===== Dataset records

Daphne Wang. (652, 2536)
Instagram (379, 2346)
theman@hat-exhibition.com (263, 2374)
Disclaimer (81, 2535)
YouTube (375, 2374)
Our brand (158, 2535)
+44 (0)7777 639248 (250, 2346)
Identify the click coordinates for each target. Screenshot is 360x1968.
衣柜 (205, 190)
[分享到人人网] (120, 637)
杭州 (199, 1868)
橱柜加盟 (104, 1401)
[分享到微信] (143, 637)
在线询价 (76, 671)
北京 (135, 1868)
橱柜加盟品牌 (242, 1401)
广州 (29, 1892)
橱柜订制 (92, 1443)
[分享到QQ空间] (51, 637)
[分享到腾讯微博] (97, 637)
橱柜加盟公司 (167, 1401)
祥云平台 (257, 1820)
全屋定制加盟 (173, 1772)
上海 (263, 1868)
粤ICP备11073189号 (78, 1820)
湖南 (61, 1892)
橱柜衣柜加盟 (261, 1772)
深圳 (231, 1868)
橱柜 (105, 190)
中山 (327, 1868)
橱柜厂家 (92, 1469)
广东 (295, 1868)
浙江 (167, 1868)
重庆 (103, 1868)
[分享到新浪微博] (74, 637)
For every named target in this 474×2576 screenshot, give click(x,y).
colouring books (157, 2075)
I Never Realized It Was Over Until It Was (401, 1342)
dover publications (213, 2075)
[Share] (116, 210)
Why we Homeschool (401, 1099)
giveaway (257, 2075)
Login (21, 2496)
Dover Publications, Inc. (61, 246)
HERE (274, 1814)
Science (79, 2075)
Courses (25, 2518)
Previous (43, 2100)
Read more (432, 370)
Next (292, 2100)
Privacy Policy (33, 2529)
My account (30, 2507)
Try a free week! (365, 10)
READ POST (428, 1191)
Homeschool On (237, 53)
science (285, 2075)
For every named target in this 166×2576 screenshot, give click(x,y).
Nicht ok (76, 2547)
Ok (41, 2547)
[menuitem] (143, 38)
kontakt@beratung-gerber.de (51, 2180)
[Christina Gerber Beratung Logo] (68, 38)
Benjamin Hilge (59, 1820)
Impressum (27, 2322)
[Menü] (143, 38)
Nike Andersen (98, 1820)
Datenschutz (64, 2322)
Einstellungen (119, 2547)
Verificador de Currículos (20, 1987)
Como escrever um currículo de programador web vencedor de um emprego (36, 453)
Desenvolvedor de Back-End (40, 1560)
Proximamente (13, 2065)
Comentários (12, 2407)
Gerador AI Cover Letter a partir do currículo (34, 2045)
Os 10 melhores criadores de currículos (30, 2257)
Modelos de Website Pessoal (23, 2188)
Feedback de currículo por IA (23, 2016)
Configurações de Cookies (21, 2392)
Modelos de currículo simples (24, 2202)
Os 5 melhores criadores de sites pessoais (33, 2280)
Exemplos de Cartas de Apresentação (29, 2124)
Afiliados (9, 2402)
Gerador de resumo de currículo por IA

==========

▶ **What is needed**
If a line in the data above holds the word "click", count it; give only the total.

▶ **Answer to the exercise**
3